_Stored items_:
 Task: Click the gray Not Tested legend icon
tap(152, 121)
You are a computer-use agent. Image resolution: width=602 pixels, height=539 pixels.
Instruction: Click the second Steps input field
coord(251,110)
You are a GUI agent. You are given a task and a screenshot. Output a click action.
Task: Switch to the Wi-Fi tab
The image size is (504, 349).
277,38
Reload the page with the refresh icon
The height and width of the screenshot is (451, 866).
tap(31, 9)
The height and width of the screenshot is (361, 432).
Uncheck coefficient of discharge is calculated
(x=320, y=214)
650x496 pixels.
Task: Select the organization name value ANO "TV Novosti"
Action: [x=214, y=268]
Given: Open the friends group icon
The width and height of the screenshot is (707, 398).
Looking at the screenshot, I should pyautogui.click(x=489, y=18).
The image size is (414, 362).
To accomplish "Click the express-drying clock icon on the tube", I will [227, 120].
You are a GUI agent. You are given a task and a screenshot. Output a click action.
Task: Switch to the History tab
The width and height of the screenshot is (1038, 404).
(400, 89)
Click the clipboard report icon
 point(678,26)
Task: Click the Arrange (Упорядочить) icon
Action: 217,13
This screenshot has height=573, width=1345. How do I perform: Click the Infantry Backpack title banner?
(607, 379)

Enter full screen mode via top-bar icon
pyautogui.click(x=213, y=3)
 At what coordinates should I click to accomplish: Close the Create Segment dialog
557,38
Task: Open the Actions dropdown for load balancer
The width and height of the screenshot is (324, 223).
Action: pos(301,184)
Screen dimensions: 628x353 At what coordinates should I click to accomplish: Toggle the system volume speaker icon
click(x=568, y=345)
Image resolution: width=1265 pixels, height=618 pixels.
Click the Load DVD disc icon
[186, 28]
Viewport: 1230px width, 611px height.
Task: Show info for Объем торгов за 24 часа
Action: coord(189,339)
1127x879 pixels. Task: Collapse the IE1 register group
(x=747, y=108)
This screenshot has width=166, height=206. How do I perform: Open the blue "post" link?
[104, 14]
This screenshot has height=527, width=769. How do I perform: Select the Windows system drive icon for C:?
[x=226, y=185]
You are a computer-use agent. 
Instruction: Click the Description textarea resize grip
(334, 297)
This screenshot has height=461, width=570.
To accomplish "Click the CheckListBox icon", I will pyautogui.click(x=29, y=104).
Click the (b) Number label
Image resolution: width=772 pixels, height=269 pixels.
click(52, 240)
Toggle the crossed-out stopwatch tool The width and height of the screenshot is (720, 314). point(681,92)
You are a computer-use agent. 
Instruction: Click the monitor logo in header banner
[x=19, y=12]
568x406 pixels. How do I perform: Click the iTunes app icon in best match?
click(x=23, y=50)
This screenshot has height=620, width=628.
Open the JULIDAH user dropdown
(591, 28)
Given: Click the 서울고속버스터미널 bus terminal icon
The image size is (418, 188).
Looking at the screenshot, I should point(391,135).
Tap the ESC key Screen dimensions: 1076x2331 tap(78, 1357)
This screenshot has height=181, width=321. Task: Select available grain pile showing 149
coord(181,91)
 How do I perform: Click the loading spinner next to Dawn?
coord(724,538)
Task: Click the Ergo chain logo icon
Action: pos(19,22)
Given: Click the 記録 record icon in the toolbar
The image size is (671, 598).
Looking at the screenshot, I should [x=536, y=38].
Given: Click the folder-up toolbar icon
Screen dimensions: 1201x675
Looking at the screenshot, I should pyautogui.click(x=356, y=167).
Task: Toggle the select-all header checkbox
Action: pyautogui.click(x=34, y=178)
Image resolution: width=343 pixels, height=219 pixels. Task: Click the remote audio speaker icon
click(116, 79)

_WORK REQUIRED_: Copy out each record, keeping every word as it is.

_REPLY_:
 Task: Click the gray Not Tested legend icon
tap(152, 121)
You are a computer-use agent. Image resolution: width=602 pixels, height=539 pixels.
Instruction: Click the second Steps input field
coord(251,110)
You are a GUI agent. You are given a task and a screenshot. Output a click action.
Task: Switch to the Wi-Fi tab
The image size is (504, 349).
277,38
Reload the page with the refresh icon
The height and width of the screenshot is (451, 866).
tap(31, 9)
The height and width of the screenshot is (361, 432).
Uncheck coefficient of discharge is calculated
(x=320, y=214)
650x496 pixels.
Task: Select the organization name value ANO "TV Novosti"
Action: [x=214, y=268]
Given: Open the friends group icon
The width and height of the screenshot is (707, 398).
Looking at the screenshot, I should pyautogui.click(x=489, y=18).
The image size is (414, 362).
To accomplish "Click the express-drying clock icon on the tube", I will [227, 120].
You are a GUI agent. You are given a task and a screenshot. Output a click action.
Task: Switch to the History tab
The width and height of the screenshot is (1038, 404).
(400, 89)
Click the clipboard report icon
 point(678,26)
Task: Click the Arrange (Упорядочить) icon
Action: 217,13
This screenshot has height=573, width=1345. How do I perform: Click the Infantry Backpack title banner?
(607, 379)

Enter full screen mode via top-bar icon
pyautogui.click(x=213, y=3)
 At what coordinates should I click to accomplish: Close the Create Segment dialog
557,38
Task: Open the Actions dropdown for load balancer
The width and height of the screenshot is (324, 223).
Action: pos(301,184)
Screen dimensions: 628x353 At what coordinates should I click to accomplish: Toggle the system volume speaker icon
click(x=568, y=345)
Image resolution: width=1265 pixels, height=618 pixels.
Click the Load DVD disc icon
[186, 28]
Viewport: 1230px width, 611px height.
Task: Show info for Объем торгов за 24 часа
Action: coord(189,339)
1127x879 pixels. Task: Collapse the IE1 register group
(x=747, y=108)
This screenshot has width=166, height=206. How do I perform: Open the blue "post" link?
[104, 14]
This screenshot has height=527, width=769. How do I perform: Select the Windows system drive icon for C:?
[x=226, y=185]
You are a computer-use agent. 
Instruction: Click the Description textarea resize grip
(334, 297)
This screenshot has height=461, width=570.
To accomplish "Click the CheckListBox icon", I will pyautogui.click(x=29, y=104).
Click the (b) Number label
Image resolution: width=772 pixels, height=269 pixels.
click(52, 240)
Toggle the crossed-out stopwatch tool The width and height of the screenshot is (720, 314). point(681,92)
You are a computer-use agent. 
Instruction: Click the monitor logo in header banner
[x=19, y=12]
568x406 pixels. How do I perform: Click the iTunes app icon in best match?
click(x=23, y=50)
This screenshot has height=620, width=628.
Open the JULIDAH user dropdown
(591, 28)
Given: Click the 서울고속버스터미널 bus terminal icon
The image size is (418, 188).
Looking at the screenshot, I should point(391,135).
Tap the ESC key Screen dimensions: 1076x2331 tap(78, 1357)
This screenshot has height=181, width=321. Task: Select available grain pile showing 149
coord(181,91)
 How do I perform: Click the loading spinner next to Dawn?
coord(724,538)
Task: Click the Ergo chain logo icon
Action: pos(19,22)
Given: Click the 記録 record icon in the toolbar
The image size is (671, 598).
Looking at the screenshot, I should [x=536, y=38].
Given: Click the folder-up toolbar icon
Screen dimensions: 1201x675
Looking at the screenshot, I should pyautogui.click(x=356, y=167).
Task: Toggle the select-all header checkbox
Action: pyautogui.click(x=34, y=178)
Image resolution: width=343 pixels, height=219 pixels. Task: Click the remote audio speaker icon
click(116, 79)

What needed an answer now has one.